Despite falling to a nine-month low, Brent Crude prices started to recover as the approach of Hurricane Ian prompted operators in the US Gulf of Mexico—such as BP and Chevron, the owners of the Castrol and Texaco lubricant brands—to stop production.
This year saw the price of Brent Crude almost break its all-time record of $147 per barrel, fuelled mostly by supply concerns in the wake of Russia’s invasion of Ukraine, but prices have since fallen as concerns about high interest rates and an economic slowdown took over. The growing strength of the US dollar has also exerted downward pressure on oil prices, as a strong dollar makes oil more expensive for traders buying in other currencies.
Oil recently fell below $85 per barrel, the lowest it has been since January, but it has since bounced back a little as the US dollar softened slightly and Hurricane Ian threatened to disrupt production.

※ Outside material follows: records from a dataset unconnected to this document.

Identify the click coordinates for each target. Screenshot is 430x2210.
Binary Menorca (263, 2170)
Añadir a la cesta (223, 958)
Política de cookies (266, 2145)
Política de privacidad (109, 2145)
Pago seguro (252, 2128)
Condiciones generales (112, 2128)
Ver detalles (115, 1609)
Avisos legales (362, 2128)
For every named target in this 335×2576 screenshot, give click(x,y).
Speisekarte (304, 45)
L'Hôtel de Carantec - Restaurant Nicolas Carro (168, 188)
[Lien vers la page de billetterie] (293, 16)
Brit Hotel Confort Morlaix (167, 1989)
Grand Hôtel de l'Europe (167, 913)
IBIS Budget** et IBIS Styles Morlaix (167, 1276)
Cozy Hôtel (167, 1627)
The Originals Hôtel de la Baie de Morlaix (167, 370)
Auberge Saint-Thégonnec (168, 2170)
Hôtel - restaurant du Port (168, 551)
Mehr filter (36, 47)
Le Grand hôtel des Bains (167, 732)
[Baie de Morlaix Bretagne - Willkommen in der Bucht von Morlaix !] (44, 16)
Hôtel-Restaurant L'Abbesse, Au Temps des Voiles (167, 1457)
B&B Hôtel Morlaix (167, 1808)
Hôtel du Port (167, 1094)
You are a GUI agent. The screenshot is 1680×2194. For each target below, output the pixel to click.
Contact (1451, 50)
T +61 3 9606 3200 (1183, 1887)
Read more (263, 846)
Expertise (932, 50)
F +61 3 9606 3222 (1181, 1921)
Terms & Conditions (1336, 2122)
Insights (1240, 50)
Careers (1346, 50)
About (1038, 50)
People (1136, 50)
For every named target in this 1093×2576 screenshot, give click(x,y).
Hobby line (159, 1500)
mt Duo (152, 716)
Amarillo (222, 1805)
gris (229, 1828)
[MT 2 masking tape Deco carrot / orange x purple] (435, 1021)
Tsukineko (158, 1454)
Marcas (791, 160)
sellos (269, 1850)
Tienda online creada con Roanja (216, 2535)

Oil broker PVM’s Tamas Varga said the rally in price could be short-lived, however:
“Oil is currently under the influence of financial forces. In the meantime, relief rallies, like the one this morning caused by Hurricane Ian in the U.S. Gulf, are viewed as temporary phenomena.”
Analysts now expect that the OPEC+ group could soon make further production cuts to avoid a further drop in oil prices. The oil minister of Iraq recently indicated that the group was observing prices with a view to preventing any sharp increases or declines.